What needs to be done - Print the entries below verbatim, beginning with the line containing "The width and height of the screenshot is (1310, 800)." and ending with the line containing "click(17, 127)", with both of those lines included.

Extracted records -
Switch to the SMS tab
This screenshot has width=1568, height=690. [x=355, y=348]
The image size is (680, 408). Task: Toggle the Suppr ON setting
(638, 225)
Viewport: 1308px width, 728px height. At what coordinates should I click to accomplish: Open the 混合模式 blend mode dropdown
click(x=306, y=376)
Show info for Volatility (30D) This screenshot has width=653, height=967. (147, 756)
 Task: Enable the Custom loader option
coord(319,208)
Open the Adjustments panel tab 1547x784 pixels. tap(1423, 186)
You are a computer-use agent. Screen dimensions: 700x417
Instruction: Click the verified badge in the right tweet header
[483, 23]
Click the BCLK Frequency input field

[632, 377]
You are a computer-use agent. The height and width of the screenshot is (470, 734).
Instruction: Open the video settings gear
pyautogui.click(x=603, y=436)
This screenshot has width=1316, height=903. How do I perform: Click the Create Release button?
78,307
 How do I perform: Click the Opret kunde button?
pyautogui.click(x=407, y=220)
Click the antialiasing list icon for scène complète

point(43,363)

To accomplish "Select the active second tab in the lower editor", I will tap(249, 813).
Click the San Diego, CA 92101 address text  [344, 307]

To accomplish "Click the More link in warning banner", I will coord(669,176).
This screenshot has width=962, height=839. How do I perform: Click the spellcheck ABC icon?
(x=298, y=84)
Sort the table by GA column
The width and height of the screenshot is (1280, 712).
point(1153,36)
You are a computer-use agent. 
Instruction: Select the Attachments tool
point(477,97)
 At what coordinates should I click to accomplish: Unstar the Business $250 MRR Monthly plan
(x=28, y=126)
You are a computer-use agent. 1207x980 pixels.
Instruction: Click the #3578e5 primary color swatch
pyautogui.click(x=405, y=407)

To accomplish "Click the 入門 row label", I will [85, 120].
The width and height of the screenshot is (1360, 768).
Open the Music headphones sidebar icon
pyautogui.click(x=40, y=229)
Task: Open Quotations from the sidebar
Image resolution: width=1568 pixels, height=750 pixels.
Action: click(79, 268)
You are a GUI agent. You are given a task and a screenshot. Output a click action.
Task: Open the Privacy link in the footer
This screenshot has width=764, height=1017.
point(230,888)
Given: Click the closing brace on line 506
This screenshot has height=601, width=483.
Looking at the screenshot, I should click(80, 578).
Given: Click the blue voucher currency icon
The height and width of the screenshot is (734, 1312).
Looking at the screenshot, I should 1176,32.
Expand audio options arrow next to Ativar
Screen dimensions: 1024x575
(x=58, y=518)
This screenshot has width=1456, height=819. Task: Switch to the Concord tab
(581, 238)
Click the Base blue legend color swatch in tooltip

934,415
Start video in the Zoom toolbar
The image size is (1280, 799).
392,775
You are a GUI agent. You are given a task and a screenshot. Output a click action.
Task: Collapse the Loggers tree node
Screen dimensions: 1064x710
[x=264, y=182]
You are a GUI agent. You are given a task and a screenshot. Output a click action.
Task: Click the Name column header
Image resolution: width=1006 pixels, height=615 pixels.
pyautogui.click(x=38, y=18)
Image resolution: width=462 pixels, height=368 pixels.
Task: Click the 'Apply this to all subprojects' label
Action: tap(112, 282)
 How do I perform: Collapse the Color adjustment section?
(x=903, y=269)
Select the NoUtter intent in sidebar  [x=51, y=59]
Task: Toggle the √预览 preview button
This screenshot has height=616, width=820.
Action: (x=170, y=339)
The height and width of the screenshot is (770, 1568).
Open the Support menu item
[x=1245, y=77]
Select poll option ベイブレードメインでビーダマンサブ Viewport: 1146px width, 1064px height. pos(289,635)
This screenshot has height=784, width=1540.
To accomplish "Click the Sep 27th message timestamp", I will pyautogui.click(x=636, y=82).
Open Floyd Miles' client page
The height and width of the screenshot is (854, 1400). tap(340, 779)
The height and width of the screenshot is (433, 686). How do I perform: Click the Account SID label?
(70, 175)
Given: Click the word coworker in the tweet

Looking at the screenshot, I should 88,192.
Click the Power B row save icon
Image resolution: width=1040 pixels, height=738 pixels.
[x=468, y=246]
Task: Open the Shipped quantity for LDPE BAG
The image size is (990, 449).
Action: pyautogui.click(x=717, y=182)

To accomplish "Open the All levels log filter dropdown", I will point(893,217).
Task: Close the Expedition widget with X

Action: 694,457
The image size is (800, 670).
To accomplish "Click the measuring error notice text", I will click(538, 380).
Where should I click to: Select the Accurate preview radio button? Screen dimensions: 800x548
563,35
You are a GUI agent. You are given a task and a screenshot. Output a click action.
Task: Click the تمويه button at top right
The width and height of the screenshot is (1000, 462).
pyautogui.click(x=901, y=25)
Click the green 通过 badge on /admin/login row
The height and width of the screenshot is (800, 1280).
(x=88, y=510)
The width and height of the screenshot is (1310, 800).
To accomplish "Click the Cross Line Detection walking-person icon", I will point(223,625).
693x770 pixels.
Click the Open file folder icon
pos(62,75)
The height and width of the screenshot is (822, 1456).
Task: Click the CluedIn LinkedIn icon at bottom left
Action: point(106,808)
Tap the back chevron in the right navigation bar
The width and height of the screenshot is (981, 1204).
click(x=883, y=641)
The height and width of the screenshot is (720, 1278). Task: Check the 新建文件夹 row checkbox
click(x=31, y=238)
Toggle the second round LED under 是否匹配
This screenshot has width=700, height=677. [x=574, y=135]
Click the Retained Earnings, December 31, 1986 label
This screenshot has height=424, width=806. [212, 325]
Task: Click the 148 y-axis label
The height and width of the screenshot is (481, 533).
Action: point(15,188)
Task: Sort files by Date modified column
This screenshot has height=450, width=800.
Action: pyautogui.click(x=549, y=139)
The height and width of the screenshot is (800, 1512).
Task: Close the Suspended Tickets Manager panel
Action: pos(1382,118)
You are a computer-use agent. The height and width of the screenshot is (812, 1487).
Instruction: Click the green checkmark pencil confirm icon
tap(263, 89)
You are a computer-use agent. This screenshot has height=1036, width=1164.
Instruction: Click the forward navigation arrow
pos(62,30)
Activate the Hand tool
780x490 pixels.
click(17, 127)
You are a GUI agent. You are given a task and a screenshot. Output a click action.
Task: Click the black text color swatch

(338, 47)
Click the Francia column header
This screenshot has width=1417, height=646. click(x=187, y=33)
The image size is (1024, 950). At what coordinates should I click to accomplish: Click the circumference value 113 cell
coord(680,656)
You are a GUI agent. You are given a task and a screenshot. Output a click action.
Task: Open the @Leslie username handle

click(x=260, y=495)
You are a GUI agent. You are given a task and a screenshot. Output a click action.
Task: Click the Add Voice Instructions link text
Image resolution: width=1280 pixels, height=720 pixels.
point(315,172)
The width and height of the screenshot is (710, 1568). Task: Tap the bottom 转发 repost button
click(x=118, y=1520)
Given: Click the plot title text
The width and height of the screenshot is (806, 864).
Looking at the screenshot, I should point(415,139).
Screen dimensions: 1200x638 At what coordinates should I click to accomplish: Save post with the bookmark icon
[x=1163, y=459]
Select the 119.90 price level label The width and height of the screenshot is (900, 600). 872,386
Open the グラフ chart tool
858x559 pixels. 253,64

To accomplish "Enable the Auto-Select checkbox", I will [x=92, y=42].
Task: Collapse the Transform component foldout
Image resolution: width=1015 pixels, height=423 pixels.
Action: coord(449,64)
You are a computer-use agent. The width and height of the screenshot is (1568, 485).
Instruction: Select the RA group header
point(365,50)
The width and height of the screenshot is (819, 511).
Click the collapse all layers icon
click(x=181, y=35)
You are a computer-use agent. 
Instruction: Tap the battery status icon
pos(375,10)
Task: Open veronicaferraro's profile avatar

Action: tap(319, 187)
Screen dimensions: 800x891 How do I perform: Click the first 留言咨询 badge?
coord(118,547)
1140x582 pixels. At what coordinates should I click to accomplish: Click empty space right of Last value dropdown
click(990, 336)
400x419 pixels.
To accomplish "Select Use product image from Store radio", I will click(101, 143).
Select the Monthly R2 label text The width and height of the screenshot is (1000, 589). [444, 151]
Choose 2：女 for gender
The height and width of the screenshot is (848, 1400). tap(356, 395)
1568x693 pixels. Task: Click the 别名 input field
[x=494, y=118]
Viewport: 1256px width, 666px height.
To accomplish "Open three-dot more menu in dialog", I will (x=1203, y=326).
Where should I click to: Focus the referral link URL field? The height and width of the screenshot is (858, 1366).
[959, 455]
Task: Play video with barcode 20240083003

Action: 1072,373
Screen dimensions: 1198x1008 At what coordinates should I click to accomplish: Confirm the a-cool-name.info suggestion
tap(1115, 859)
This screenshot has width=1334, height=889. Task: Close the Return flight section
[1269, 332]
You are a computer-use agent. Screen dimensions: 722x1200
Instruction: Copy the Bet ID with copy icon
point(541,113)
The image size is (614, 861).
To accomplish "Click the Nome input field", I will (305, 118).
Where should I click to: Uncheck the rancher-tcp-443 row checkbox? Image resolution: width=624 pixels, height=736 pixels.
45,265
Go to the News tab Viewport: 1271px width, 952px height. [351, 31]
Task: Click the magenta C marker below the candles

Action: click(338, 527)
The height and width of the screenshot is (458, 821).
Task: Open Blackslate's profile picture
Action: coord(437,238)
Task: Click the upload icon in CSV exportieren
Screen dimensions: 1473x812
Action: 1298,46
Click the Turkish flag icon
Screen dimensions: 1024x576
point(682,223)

Written solution -
The width and height of the screenshot is (1310, 800).
To accomplish "Click the Cross Line Detection walking-person icon", I will point(223,625).
693x770 pixels.
Click the Open file folder icon
pos(62,75)
The height and width of the screenshot is (822, 1456).
Task: Click the CluedIn LinkedIn icon at bottom left
Action: point(106,808)
Tap the back chevron in the right navigation bar
The width and height of the screenshot is (981, 1204).
click(x=883, y=641)
The height and width of the screenshot is (720, 1278). Task: Check the 新建文件夹 row checkbox
click(x=31, y=238)
Toggle the second round LED under 是否匹配
This screenshot has width=700, height=677. [x=574, y=135]
Click the Retained Earnings, December 31, 1986 label
This screenshot has height=424, width=806. [212, 325]
Task: Click the 148 y-axis label
The height and width of the screenshot is (481, 533).
Action: point(15,188)
Task: Sort files by Date modified column
This screenshot has height=450, width=800.
Action: pyautogui.click(x=549, y=139)
The height and width of the screenshot is (800, 1512).
Task: Close the Suspended Tickets Manager panel
Action: pos(1382,118)
You are a computer-use agent. The height and width of the screenshot is (812, 1487).
Instruction: Click the green checkmark pencil confirm icon
tap(263, 89)
You are a computer-use agent. This screenshot has height=1036, width=1164.
Instruction: Click the forward navigation arrow
pos(62,30)
Activate the Hand tool
780x490 pixels.
click(17, 127)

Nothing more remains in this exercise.